I'm one week into National Novel Writing Month, so this is a good time to do an assessment of how I'm doing.
Quantitative assesments are pretty easy for Nano, what with all the graphs and stats they give to show word count. But one of the steps of my four step plan of attack for this year is to be compassionate and forgiving to myself. I'm making progress. I made an effort. So way to go me! Great job!
I'm kind of impressed that this is working so well. I don't feel horribly guilty for how far behind I am or how horribly awful my product is, and I don't feel frustrated with my life and my family and my writing. That's better than some of my non-Nano months.
Planning ahead of time has also worked out surprisingly well so far. Every time I sit down to write, I check my outline, and I can see exactly what I'm going to write for the next half hour. I've gone into my outline a few times to make some additions--little things that became clearer as I was writing--but I haven't made any drastic changes and no changes to anything I've already written. The research I did before hand also helped, but not in that it's all done and usable now. It's helping more because I did my research and then told myself I was done for November, and now when new things crop up that I didn't realize I would need to investigate, I'm SOL because research time is over. Again, I'm kind of baffled that I've been able to let it go. That's not like me. But then again,iIt helps that I'm so strapped for time that there's just no way I'm going to manage to fool around on Wikipedia for ten minutes. And by ten minutes, I mean an hour.
What's interesting is I think this is the closest I've ever been to doing Nano as the Official Nano Gods intended. In previous years, I've had hours every day to write, so I've polished as I went along, taking my time to make the tone and the meter work for me, going back to incorporate my blossoming ideas. But this year I have maybe a half hour before the baby wakes up and decides that he can't be in this coffee place for one more second, or before my husband comes into the bedroom where I've set up my laptop and closed the door for the illusion of an effective work space and says, "I've got a hungry baby!" There is no editing. There is no staring off into space to find the perfect phrasing. There is just a mad dash to get as much down as I can. There's just the cycle of setting Write or Die for 500 words for 30 minutes, then vomiting up sentences so the screen doesn't turn red. Sometimes they're sentences. Sometimes I don't even manage that.
It's by far the worst first draft I've ever written.

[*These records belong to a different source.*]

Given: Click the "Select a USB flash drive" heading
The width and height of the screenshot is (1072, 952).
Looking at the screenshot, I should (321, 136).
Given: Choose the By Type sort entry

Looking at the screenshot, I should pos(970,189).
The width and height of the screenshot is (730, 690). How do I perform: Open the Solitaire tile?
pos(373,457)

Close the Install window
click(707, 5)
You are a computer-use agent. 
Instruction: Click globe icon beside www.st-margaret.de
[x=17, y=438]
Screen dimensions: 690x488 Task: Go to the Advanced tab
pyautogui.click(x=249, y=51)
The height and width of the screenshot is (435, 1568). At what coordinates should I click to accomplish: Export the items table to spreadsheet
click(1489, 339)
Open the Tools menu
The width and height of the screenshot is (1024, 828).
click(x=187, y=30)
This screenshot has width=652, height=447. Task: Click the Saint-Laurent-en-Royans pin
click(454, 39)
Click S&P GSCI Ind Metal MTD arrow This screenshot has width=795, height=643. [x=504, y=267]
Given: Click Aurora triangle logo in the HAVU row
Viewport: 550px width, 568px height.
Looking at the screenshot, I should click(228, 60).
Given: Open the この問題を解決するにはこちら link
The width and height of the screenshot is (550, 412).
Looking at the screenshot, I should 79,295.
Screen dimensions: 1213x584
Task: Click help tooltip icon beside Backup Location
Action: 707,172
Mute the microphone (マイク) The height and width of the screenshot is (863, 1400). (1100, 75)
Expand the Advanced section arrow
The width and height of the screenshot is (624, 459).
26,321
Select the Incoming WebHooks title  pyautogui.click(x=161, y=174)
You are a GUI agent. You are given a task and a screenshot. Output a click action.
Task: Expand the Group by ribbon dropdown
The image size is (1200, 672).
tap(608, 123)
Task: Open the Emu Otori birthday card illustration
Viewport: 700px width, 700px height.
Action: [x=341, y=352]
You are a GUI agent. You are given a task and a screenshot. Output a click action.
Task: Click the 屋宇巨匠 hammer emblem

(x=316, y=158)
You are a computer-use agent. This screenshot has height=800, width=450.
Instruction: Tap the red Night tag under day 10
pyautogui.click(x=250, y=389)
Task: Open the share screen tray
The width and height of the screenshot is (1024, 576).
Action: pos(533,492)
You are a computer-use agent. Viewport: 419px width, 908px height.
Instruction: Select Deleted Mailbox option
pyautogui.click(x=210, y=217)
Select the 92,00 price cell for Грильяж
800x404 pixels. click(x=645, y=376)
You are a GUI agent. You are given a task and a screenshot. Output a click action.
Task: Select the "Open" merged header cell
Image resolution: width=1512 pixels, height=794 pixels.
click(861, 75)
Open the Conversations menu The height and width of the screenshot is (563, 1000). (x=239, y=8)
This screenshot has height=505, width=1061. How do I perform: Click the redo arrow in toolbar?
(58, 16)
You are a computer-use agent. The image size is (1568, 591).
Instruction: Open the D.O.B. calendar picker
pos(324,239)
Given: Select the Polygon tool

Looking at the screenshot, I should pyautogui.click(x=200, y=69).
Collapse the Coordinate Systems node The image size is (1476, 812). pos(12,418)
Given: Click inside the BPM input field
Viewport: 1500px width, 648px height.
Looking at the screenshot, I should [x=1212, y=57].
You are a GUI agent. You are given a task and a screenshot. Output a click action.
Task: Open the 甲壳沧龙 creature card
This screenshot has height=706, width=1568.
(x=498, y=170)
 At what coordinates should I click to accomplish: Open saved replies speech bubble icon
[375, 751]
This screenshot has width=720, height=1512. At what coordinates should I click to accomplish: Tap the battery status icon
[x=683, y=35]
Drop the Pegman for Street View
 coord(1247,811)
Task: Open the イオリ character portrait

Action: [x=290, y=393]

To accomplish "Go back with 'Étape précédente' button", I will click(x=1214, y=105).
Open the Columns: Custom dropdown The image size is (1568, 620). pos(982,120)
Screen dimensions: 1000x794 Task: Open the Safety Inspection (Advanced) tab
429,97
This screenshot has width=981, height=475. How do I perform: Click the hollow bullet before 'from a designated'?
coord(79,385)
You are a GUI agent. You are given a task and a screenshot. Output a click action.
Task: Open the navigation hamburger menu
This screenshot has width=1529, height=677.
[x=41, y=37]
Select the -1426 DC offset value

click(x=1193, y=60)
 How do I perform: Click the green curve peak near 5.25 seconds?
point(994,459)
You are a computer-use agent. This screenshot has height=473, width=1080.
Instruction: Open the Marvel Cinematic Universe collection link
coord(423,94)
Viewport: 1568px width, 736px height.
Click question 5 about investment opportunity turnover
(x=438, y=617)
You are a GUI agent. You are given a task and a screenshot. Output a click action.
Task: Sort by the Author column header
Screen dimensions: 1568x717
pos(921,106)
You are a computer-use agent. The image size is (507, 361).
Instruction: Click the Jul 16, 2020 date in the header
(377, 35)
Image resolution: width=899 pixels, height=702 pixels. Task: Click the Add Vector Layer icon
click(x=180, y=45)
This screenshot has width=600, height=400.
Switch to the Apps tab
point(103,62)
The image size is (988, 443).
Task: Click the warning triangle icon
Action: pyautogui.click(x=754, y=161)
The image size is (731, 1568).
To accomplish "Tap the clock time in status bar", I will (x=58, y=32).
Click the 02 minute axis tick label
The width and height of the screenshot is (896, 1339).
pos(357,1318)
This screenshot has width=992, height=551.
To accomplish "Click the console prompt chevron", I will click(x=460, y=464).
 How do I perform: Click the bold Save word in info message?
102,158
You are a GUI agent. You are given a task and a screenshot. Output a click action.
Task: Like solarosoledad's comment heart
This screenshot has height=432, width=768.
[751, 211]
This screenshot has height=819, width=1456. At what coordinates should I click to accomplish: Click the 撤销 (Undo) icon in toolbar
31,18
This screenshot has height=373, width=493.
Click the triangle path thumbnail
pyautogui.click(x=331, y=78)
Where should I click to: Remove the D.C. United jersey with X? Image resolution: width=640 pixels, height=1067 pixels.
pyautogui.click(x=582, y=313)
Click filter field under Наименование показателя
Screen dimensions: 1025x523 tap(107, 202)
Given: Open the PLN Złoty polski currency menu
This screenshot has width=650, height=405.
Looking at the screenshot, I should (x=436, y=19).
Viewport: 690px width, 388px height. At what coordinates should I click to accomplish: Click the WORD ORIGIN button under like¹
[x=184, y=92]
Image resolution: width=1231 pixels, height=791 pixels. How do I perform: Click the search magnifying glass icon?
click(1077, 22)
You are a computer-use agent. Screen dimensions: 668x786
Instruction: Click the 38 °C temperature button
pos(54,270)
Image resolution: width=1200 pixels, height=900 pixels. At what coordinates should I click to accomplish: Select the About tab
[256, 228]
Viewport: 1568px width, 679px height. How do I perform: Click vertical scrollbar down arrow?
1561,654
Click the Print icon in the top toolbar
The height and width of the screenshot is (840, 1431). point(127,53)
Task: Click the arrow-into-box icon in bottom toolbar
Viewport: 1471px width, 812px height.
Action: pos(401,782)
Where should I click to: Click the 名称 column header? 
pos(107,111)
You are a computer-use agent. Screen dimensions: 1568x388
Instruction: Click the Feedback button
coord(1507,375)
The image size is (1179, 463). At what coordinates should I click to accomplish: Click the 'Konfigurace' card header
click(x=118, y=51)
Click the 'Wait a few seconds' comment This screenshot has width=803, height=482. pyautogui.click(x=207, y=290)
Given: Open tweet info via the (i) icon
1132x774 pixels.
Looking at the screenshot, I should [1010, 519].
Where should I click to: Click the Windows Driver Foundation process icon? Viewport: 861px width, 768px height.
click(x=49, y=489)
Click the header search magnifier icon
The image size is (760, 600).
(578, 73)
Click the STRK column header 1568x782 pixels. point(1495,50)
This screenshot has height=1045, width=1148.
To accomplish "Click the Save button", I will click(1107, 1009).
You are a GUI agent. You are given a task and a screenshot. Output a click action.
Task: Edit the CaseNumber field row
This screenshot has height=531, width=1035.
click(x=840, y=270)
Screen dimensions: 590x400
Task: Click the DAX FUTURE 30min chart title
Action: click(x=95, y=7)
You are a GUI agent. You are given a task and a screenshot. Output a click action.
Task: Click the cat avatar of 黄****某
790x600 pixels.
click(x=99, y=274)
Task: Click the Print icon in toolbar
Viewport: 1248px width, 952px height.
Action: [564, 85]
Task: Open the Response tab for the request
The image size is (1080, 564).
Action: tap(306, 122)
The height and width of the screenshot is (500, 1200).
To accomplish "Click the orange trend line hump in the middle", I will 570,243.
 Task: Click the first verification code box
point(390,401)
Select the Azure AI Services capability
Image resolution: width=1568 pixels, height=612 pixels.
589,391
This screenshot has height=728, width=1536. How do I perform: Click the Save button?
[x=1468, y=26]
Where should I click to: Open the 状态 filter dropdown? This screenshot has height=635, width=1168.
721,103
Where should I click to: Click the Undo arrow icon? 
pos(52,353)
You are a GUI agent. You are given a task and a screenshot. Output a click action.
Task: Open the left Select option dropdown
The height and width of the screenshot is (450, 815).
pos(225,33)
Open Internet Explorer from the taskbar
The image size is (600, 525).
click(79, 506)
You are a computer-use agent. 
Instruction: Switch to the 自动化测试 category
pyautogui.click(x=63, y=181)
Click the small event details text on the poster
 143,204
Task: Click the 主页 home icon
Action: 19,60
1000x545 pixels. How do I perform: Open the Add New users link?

It's just awful. When I edit this thing in January, it's going to be a mess. A painful, frustrating mess. I'm going to have to relive this horror--or live it for the first time because right now I'm not even giving it the time to settle. Tone, diction, exposition, epic dullness. You name it and it's a problem. Today I wrote, "There was a fire metaphor in there somewhere, but he couldn't think of it," and then I wrote two hundred more words of equally stupid garbage. It would be embarrassing if anyone read it, which they will over my dead body after they've figured out my laptop password and puzzled through which Untitled Document is the one I've updated most recently.